Besides KISS’s threat to put any member of their crew who uttered the name of their movie on the unemployment line, George Lucas once famously said of The Star Wars Holiday Special that “If I had the time and a sledgehammer, I would track down every copy of that show and smash it.” Since the special was shown only once and never officially released thereafter, the only copies available were homemade videos, tapes of the original network airing. Carrie Fisher, who played Princess Leia, once cut a deal with Lucas: she’d do commentary voiceover work for Star Wars Blu-ray discs in exchange for a copy of the Holiday Special. She claims she plays it at parties when she wants people to go home.

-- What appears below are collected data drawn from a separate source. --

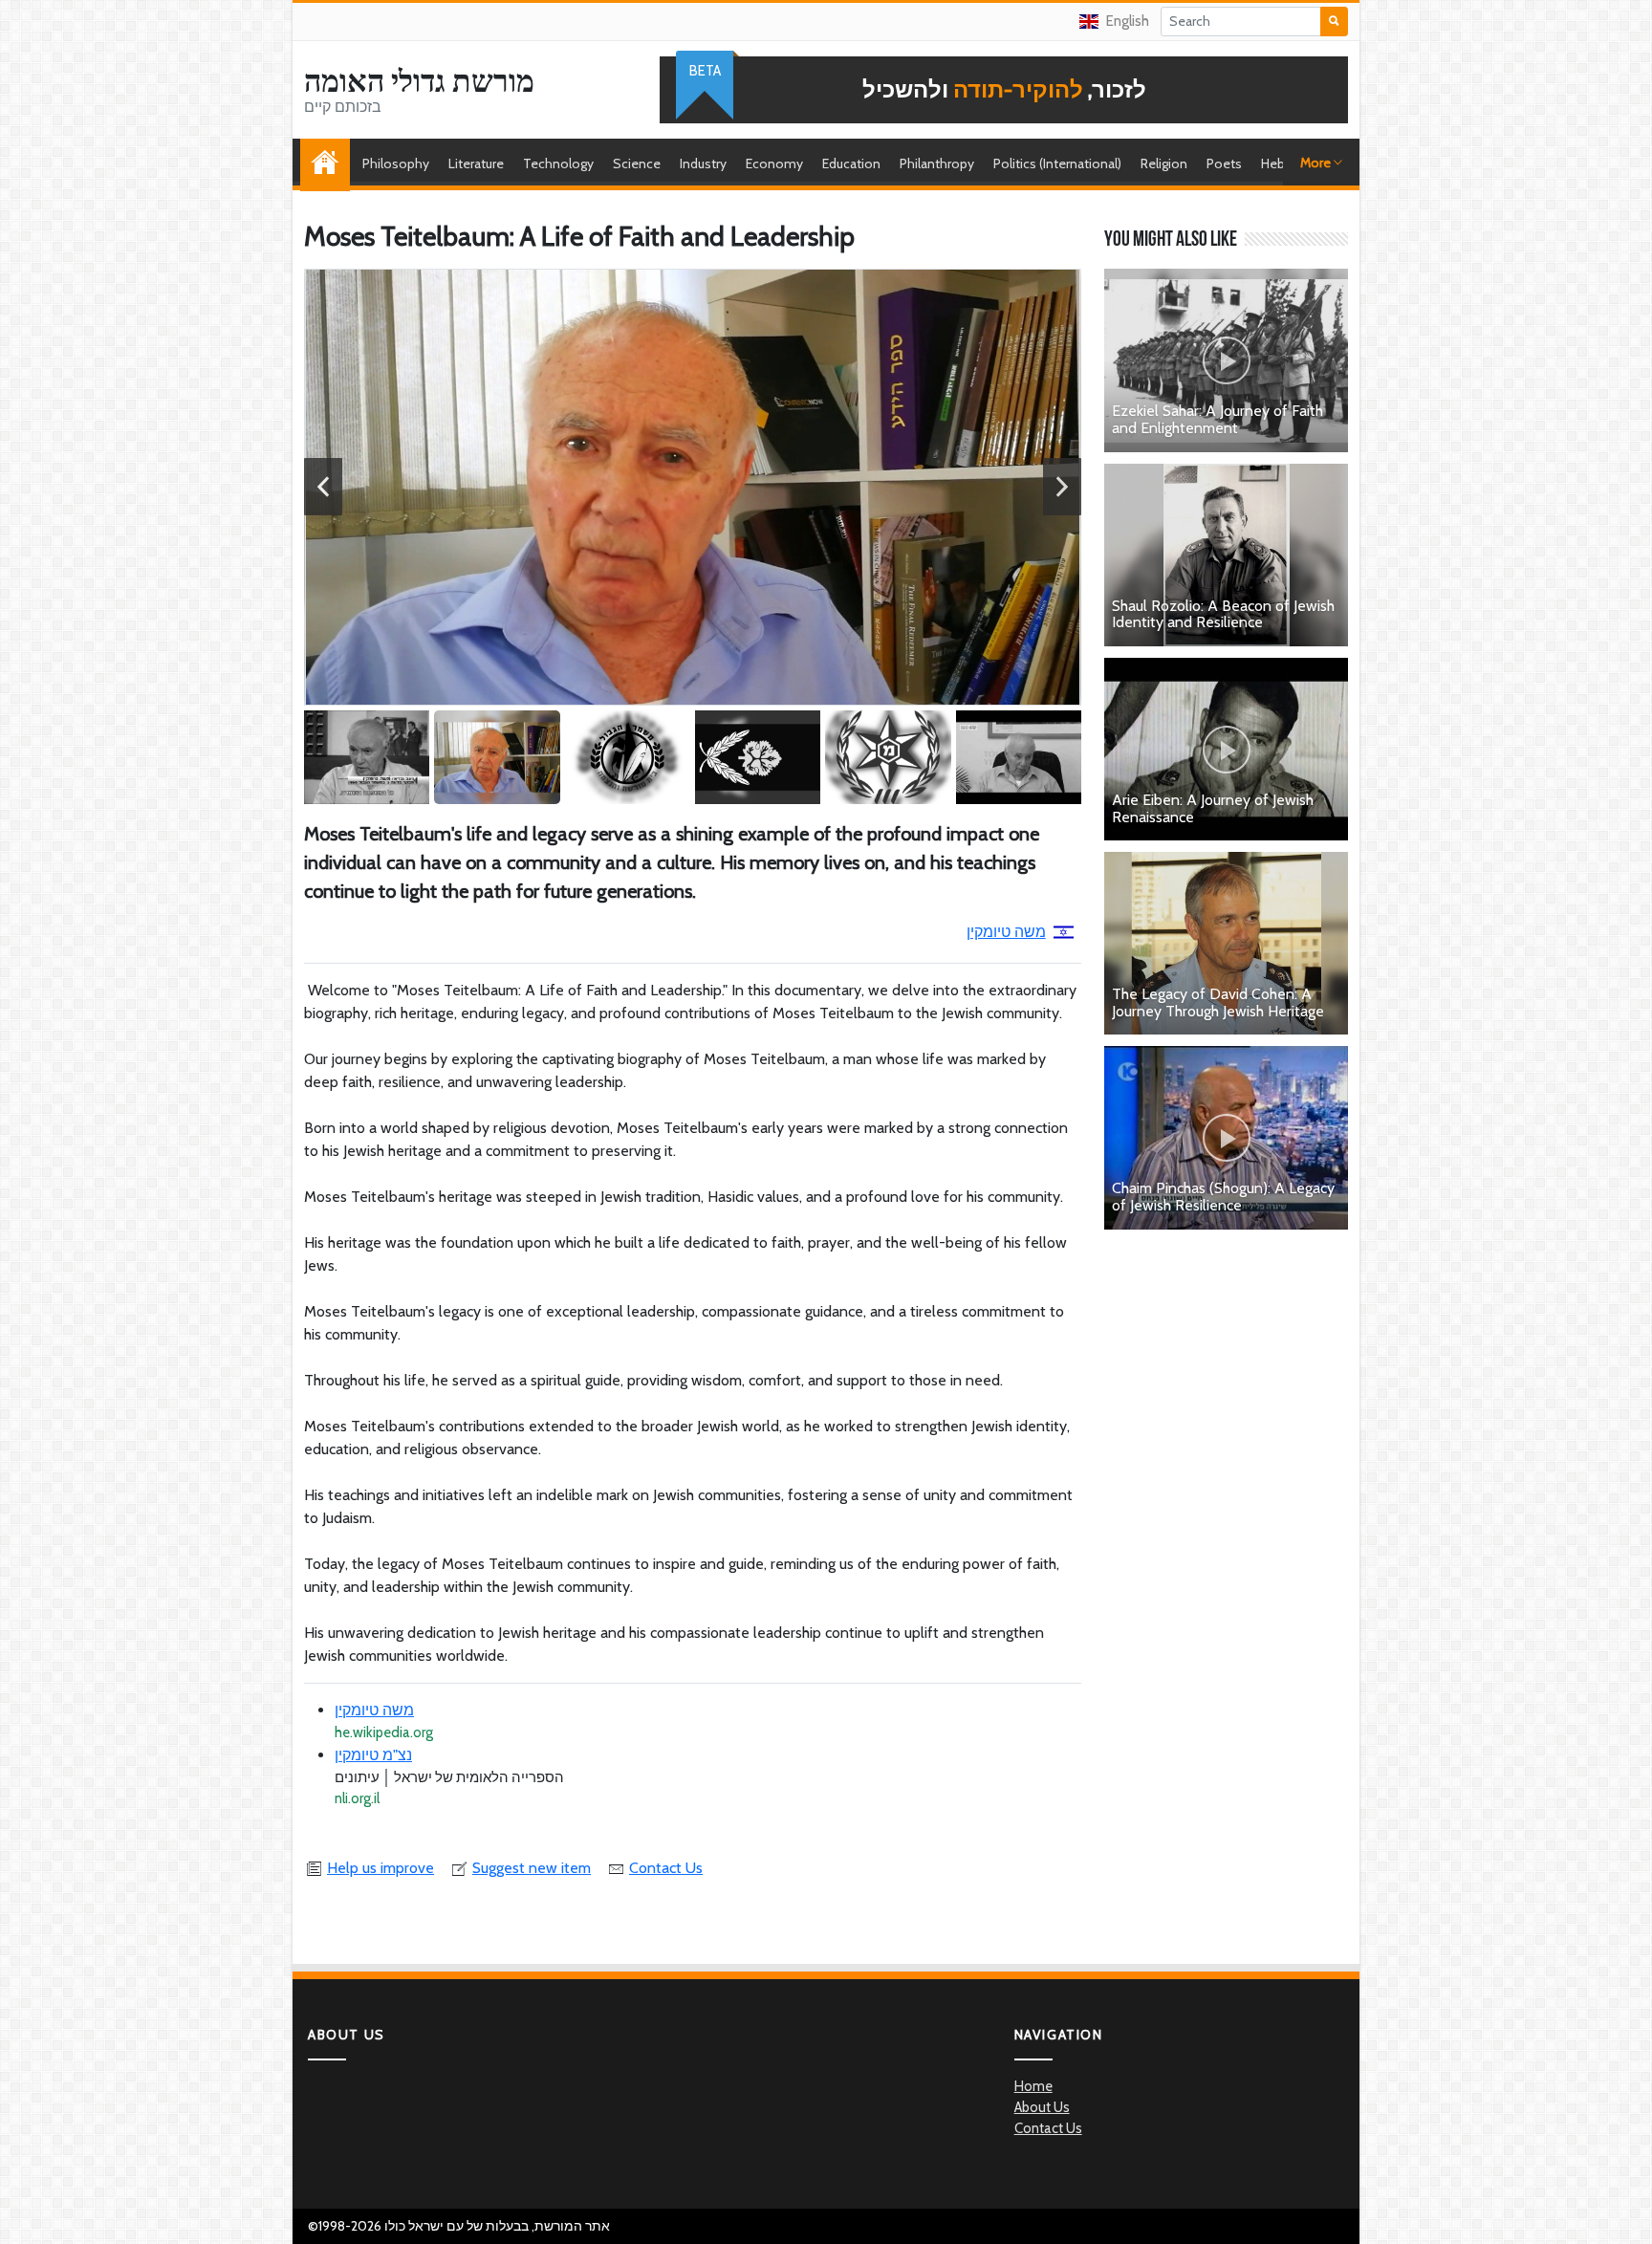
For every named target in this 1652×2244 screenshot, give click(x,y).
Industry (703, 163)
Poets (1224, 163)
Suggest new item (531, 1868)
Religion (1164, 163)
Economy (774, 163)
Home (330, 163)
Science (637, 163)
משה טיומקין (1006, 932)
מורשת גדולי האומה (419, 81)
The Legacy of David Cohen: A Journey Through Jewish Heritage (1218, 1002)
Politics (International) (1057, 163)
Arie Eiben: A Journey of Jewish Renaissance (1213, 808)
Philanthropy (937, 163)
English (1127, 21)
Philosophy (395, 163)
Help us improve (380, 1868)
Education (851, 163)
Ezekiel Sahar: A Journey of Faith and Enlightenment (1217, 419)
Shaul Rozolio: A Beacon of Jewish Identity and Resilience (1223, 614)
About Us (1042, 2107)
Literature (476, 163)
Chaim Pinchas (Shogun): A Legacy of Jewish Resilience (1223, 1196)
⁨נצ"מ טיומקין (373, 1755)
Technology (558, 163)
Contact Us (666, 1868)
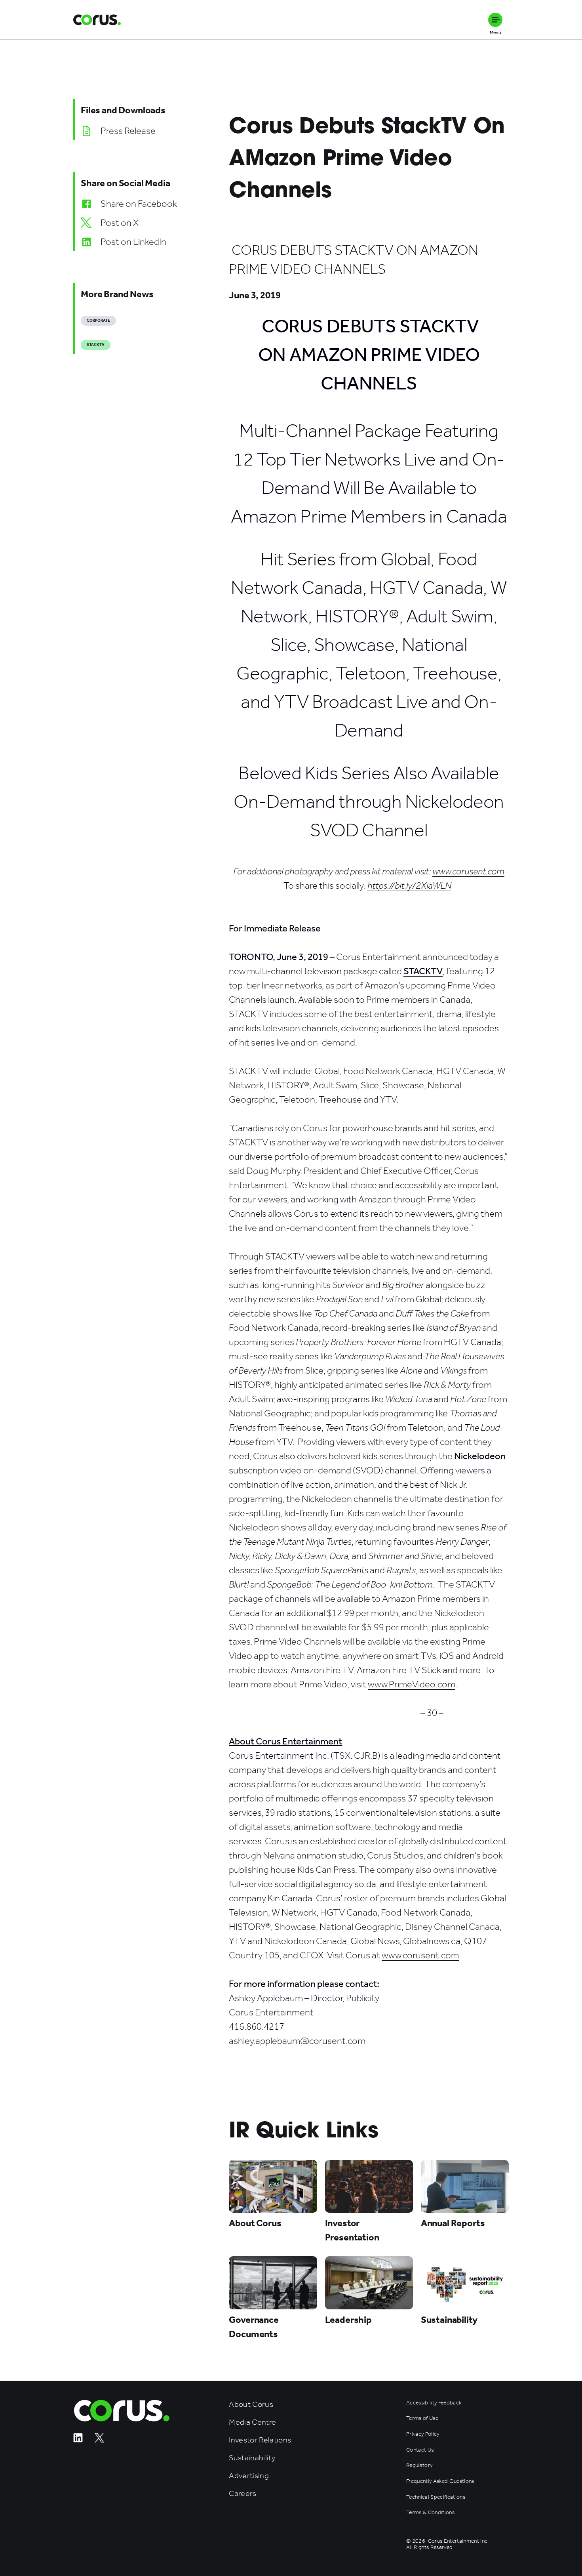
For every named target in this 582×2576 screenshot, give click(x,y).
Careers (242, 2493)
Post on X (120, 222)
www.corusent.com (420, 1955)
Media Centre (252, 2422)
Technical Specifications (435, 2497)
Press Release (128, 130)
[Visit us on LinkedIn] (78, 2440)
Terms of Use (422, 2418)
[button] (495, 19)
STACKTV (96, 344)
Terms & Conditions (430, 2512)
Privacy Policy (422, 2434)
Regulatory (419, 2465)
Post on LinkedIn (133, 241)
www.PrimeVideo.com (411, 1684)
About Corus (251, 2404)
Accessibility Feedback (433, 2403)
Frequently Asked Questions (440, 2481)
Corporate (98, 320)
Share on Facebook (139, 203)
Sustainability (252, 2457)
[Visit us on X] (99, 2440)
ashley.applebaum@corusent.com (297, 2040)
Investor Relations (260, 2439)
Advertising (249, 2475)
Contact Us (420, 2450)
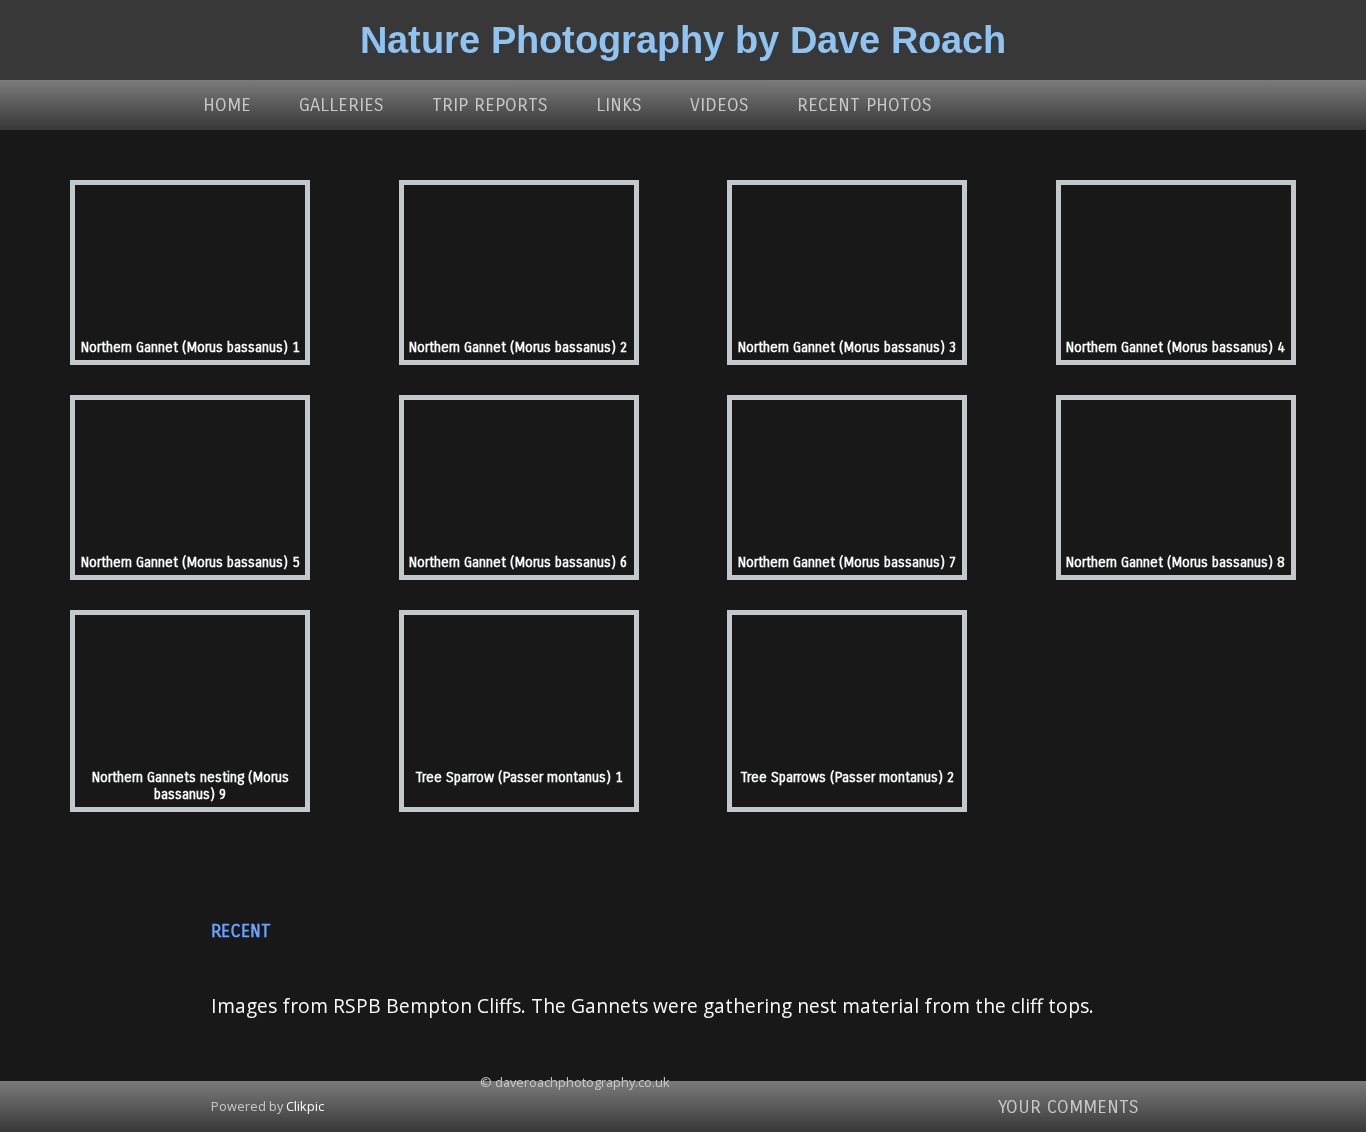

The KISS project was, of course, meant to be the launching pad for their fabulous new career as superheroes of the big screen. That particular rocket is still on the pad.
Both of these fine features have attained solid Cult Classic street-cred in the intervening years. Once the stuff of legend, those homemade videos have since found their way online. Look no further than YouTube, natch, but for a pristine version of The Star Wars Holiday Special, complete with vintage network TV commercials of the day, check out Rifftrax. Of course, you get the Rifftrax guys mocking the show throughout, which is very helpful. Still, you might want to take some Dramamine first. And prepare to ask yourself “What were they putting in the water in 1978?”